Kin langsung menunjuk sebuah tempat tidur yang tertutup tirai.

"Dia di sana sama kakaknya," jawabnya tanpa mau melihat mata Aksara.

"Mas bakal liat mereka dulu." Sejurus kemudian Aksara sudah membuka tirai dan berbicara pada kakak perempuan Diasy. Perempuan itu tampak terkejut awalnya. Kukira dia akan marah-marah sambil menunjuk-nunjuk Aksara tapi nyatanya sekarang perempuan itu sedang menangis dengan anggunnya. Seperti seorang kakak lemah lembut, baik hati, penyayang, dan saleha yang sedang gundah dengan keadaan sang adik tercinta.

"Dia palsu banget," cetusku tanpa sadar.

"Sepalsu adiknya," sahut Minna.

Aku melirik Minna dan ingin sekali mengajaknya tos. Tapi Kin tiba-tiba menyeletuk, "Jadi kalian gak percaya sama mereka berdua?"

"Mbak masih belum percaya sama kamu ya," tembakku. "Mbak emang gak suka sama mereka, tapi bukan berarti Mbak langsung dukung kamu."

Kin langsung cemberut.

"Aku dukung kamu kok."

Kata-kata itu membuat tubuh Kin mendadak kaku. Pemuda itu bergerak dengan grogi. "Lo ngomong apa sih?"

Minna yang entah tidak bisa membaca sikap grogi orang lain malah menatap mata Kin pasti. "Aku dukung kamu. Aku percaya sama kamu. Jadi buktiin kalau kamu gak salah."

Kin langsung membuang muka, berdiri menyamping membelakangi Minna. "Dih, lo ngomong apa coba," ucapnya dengan pipi bersemu merah menahan senyum.

"Aku serius," balas Minna yang tidak tahu anak orang sudah semerah tomat hampir busuk, dengan wajah datar superyakin.

Kin berdeham sejenak. Jelas sekali mencoba terlihat biasa saja. "Kok lo tiba-tiba kayak gini? Lo ada maunya?"

Minna memutar bola mata. "Udah didukung juga."

"Eh, iya, gue gak maksud gitu kok," jawab Kin terburu-buru. "Lo... gak marah kan?"

Astaga. Astaga. Astaga. Entah kenapa aku merasa akan terjadi percakapan menggelikan kalau mereka tidak dihentikan.

"Kamu marah?"

"Stop!" ucapku.

Stop! Kata "lo" sudah berganti menjadi "kamu", aku tak bisa menyaksikan ini lagi.
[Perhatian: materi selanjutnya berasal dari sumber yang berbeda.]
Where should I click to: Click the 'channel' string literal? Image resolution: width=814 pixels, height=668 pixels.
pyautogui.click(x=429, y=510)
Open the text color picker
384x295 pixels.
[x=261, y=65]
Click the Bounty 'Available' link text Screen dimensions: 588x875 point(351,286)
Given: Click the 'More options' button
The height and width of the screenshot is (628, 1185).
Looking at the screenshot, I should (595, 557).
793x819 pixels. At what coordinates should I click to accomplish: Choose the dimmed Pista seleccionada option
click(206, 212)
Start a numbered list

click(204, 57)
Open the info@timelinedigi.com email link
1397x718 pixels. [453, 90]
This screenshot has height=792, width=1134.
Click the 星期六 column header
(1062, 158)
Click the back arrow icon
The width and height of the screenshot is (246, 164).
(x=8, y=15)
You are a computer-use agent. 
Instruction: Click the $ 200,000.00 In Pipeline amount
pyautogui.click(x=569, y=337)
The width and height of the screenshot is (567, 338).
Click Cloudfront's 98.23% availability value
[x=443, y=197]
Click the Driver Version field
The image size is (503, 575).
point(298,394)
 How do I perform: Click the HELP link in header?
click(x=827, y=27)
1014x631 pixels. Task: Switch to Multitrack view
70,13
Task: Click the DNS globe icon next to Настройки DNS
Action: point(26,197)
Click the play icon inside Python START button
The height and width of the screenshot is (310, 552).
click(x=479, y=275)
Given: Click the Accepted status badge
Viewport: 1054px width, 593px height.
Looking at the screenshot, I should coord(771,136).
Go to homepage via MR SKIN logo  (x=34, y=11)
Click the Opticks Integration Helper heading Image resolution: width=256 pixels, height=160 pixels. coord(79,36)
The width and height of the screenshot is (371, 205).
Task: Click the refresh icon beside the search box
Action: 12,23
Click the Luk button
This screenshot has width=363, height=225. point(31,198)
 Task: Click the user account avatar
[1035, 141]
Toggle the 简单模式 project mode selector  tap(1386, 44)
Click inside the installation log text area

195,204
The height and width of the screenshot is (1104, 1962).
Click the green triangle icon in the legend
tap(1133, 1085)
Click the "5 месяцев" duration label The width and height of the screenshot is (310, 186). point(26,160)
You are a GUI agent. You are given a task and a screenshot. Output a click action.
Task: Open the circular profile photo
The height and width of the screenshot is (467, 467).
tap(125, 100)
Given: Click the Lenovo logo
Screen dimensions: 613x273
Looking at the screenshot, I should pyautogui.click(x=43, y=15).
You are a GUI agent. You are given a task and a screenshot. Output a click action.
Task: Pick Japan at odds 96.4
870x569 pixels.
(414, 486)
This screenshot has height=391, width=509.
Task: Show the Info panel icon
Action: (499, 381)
Dan... Kenapa hubungan kalian berkembang sepesat ini hanya dalam waktu beberapa jam?

"Kin!" Suara Aksara membuat kami bertiga menoleh seketika.

"Bisa ke sini sebentar!"

Ya, benar. Masih ada masalah yang harus segera kami selesaikan.

***

Ya Tuhan, adakah yang masih ingat cerita ini?